Pero ¿qué sucede cuando, en una situación de transición del
autoritarismo a la democracia: (a) los mecanismos de coerción, que reemplazan a los heredados del autoritarismo, son débiles; (b) la institucionalidad del Estado democrático de derecho no funciona o funciona mal; y (c) la cultura democrática brilla por ausencia, y lo que perviven son resabios culturales del autoritarismo, diluidos en el mar de una cultura consumista globalizada?
Es probable que lo resulte de ello sea el caos y la anomia. Y es que el
“vacío de poder” dejado por al autoritarismo debe ser llenado por un ejercicio de poder democrático. Es decir, un ejercicio de poder estatal y social basado en la ley y en las exigencias de justicia que son intrínsecas a la misma.

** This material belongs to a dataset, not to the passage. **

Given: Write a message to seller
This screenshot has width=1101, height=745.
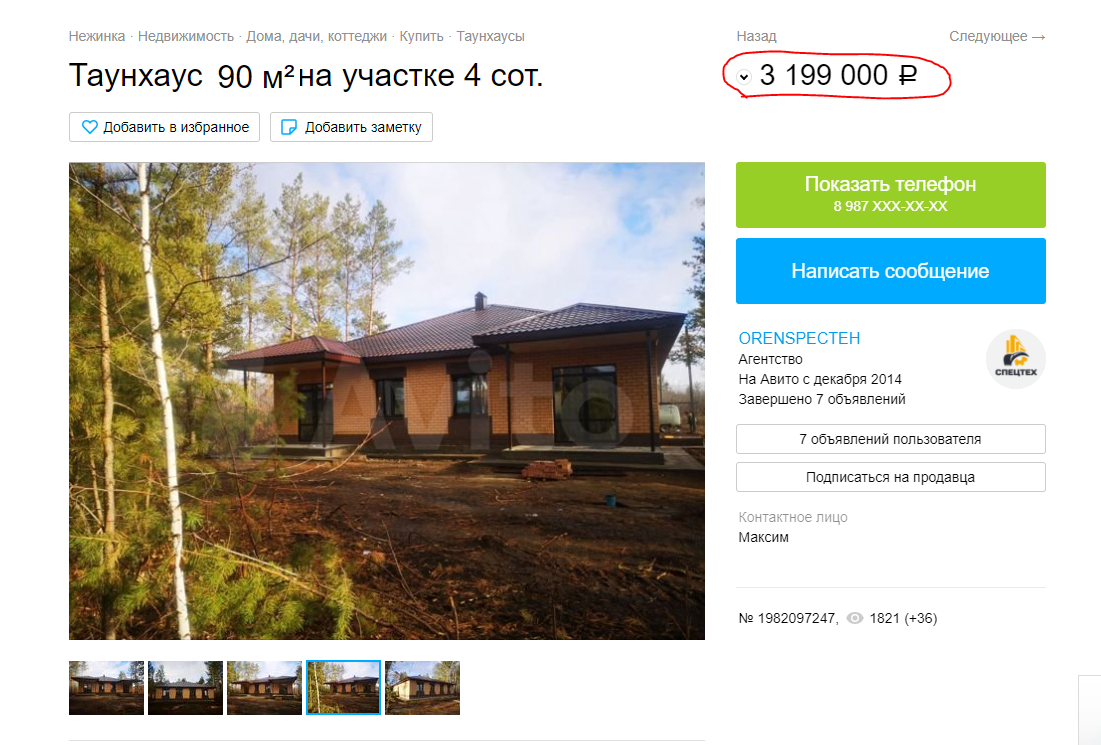Looking at the screenshot, I should pyautogui.click(x=890, y=271).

Cabe sospechar que en El Salvador de la postguerra ese vacío de
poder autoritario no fue llenado –no ha sido llenado— por un ejercicio de poder democrático. El poder autoritario se fue, pero el poder democrático no se instauró. En ese vacío de poder estatal-social dejado por el autoritarismo –y no llenado por la democracia— es que amplios sectores de la sociedad se han encontrado libres de constreñimientos, sin instancia alguna que ponga límites a lo que decidan hacer, de manera legal o ilegal, violenta o pacífica. Al soltarse las amarras autoritarias, se dejó en manos de los salvadoreños y salvadoreñas la responsabilidad de llevar una vida ordenada, respetuosa no sólo de la legalidad, sino de la dignidad de los demás. Demasiada responsabilidad para quienes históricamente se acostumbraron a cumplir la ley por la fuerza y no por el convencimiento. Sobre todo, cuando –sin un nuevo ethos cultural y con un débil entramado institucional— la precariedad socio- económica no cesó de golpear a amplios grupos de la sociedad que, además, estuvieron sometidos –y lo siguen estando— a una oleada de valores consumistas en los que se da un lugar privilegiado al éxito fácil y a la ostentación de bienes materiales.

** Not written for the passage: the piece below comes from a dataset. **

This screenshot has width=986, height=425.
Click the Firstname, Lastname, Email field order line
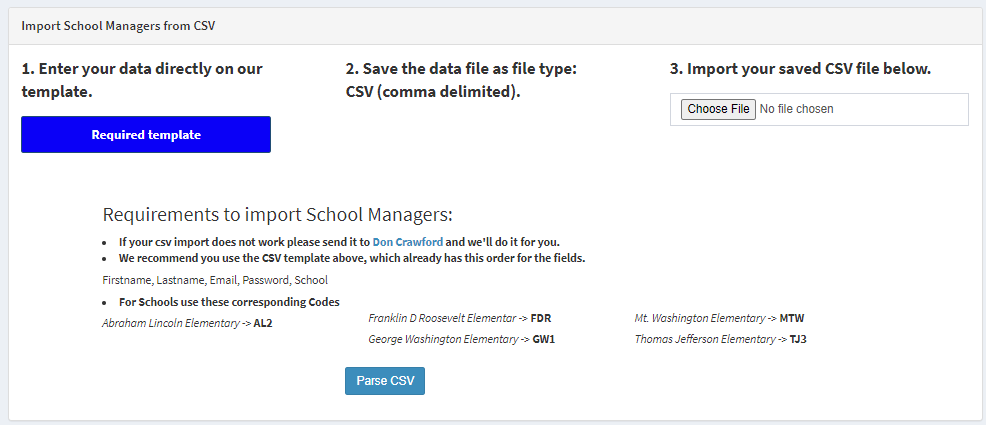215,280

Pareciera ser que los salvadoreños y salvadoreñas pedimos a gritos la
presencia de un policía en cada cuadra que con el garrote en la mano nos obligue a cumplir leyes que nos permitirían vivir mejor. Basta con mirar a quienes manejando a toda velocidad no dejan de hablar por celular o a los conductores de buses, microbuses y vehículos particulares que irrespetan sistemáticamente las leyes de tránsito, generando caos y violencia: claman a gritos por una policía dura y agresiva que los vigile y meta en cintura cuantas veces sea necesario hasta que entiendan que lo que hacen no está permitido.
No se trata de añorar el autoritarismo. Se trata de caer en la cuenta
de que el asunto no es sólo librarse del mismo, sino de crear los mecanismos políticos, sociales y culturales de relevo. Dicho de otro modo: no se trata sólo de deshacerse de algo malo, sino de reemplazarlo por algo mejor. Cuando un ciudadano o ciudadana camina por las calles de San Salvador (o por cualquier rincón del país) y se topa cara a cara –como víctima indefensa— con la impunidad, los abusos y la violencia es inevitable que se pregunte (no por intereses teóricos, sino de supervivencia cotidiana) si lo que hay ahora es mejor que lo que se dejó atrás.